Les implications s’étendent au-delà de la gestion du diabète. La metformine est déjà considérée comme un médicament gérothérapeutique aux propriétés anti-âge. Des études l’ont associé à un vieillissement cérébral ralenti, à une réduction des dommages à l’ADN et même à une durée de vie améliorée. Une étude comparant la metformine à un autre médicament contre le diabète chez plus de 400 femmes ménopausées a révélé un risque de décès de 30 % inférieur avant 90 ans dans le groupe metformine, soulignant son potentiel de longévité.

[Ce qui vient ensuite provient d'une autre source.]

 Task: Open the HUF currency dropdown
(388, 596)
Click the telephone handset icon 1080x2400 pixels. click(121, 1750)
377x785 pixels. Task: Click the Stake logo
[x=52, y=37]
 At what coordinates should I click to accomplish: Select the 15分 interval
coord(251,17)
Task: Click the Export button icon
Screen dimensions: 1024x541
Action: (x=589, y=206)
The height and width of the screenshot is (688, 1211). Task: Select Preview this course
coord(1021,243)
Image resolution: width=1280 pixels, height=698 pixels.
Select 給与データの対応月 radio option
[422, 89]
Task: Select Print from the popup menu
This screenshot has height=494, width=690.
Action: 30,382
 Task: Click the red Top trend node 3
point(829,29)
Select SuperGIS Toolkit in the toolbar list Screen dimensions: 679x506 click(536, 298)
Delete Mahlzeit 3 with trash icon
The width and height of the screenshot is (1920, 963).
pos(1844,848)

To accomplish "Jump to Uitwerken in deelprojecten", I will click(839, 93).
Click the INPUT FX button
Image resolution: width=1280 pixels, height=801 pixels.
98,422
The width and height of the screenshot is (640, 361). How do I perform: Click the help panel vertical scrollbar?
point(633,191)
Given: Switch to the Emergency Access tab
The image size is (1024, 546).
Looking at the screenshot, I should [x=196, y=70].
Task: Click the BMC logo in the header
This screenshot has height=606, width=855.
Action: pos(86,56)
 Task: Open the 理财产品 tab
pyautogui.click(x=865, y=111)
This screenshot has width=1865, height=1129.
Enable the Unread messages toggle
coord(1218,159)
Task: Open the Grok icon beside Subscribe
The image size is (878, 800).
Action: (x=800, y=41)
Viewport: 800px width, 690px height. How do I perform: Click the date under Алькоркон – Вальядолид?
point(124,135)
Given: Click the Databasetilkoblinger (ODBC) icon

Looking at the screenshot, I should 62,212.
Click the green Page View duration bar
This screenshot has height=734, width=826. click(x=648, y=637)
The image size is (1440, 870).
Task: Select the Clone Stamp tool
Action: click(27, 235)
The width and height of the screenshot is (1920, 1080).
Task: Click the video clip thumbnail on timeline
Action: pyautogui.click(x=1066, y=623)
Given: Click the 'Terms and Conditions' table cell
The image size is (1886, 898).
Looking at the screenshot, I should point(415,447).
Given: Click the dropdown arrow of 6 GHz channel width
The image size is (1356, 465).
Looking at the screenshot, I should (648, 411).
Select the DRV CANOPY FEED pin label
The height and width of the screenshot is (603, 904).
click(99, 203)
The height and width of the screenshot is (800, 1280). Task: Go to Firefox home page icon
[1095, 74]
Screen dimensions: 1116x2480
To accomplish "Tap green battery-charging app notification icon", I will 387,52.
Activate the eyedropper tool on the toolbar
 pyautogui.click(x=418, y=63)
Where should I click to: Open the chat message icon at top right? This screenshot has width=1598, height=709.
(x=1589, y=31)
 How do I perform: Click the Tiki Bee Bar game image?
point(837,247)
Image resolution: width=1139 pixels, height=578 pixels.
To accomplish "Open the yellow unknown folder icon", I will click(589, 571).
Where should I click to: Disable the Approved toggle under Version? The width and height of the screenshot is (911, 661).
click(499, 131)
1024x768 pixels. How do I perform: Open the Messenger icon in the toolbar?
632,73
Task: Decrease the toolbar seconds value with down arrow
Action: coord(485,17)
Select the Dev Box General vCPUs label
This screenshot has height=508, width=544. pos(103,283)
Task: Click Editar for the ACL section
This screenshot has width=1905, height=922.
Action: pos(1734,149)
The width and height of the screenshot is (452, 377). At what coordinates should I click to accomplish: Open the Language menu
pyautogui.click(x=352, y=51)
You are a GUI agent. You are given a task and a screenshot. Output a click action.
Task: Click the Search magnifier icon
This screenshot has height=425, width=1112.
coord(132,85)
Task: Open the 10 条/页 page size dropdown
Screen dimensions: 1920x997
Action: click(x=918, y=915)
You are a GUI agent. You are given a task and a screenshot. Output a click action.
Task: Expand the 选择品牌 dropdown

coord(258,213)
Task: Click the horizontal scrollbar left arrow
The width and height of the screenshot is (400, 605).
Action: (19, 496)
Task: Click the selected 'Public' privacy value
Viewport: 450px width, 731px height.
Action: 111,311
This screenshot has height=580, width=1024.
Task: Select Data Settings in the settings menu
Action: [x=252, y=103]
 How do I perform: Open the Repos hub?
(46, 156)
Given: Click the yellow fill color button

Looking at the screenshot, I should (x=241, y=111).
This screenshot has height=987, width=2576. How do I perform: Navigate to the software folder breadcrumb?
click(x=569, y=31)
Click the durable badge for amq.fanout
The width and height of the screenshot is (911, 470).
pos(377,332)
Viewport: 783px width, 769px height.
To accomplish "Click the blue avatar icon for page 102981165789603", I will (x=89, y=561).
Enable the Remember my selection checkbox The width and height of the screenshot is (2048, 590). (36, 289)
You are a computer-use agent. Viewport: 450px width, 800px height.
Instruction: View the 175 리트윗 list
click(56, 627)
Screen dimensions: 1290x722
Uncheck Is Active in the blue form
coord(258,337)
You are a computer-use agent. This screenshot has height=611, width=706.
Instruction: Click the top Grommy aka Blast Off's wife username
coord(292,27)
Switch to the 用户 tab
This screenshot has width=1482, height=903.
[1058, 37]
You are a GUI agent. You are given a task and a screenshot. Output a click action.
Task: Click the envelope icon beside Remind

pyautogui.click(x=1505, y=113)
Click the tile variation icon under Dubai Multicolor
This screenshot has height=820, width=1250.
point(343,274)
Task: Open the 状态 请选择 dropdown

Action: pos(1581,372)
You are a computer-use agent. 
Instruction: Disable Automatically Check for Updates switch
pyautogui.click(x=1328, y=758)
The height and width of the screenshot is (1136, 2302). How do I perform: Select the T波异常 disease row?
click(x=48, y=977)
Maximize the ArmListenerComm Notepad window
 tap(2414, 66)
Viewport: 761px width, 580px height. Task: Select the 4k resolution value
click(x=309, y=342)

Les chercheurs suggèrent également que la signalisation Rap1 du cerveau pourrait expliquer d’autres avantages bien documentés, tels qu’une réduction du risque de COVID longue. La sensibilité du cerveau à des concentrations de metformine plus faibles par rapport au foie et à l’intestin soulève la possibilité d’améliorer ses effets grâce à des méthodes d’administration plus raffinées.

Sécurité et prochaines étapes

Bien que la metformine soit généralement sans danger, les effets secondaires gastro-intestinaux sont fréquents et touchent jusqu’à 75 % des patients. L’insuffisance rénale peut également présenter des risques. Les recherches futures se concentreront sur la reproduction de ces résultats dans des études sur l’homme, l’affinement du dosage et potentiellement la réutilisation du médicament pour des applications plus larges.

Cette découverte modifie fondamentalement notre compréhension de la metformine. Il ne s’agit plus simplement d’un médicament périphérique agissant sur le foie ou l’intestin ; il s’agit d’un composé ciblant le cerveau ayant des implications considérables pour le traitement du diabète, la longévité et la neuroprotection.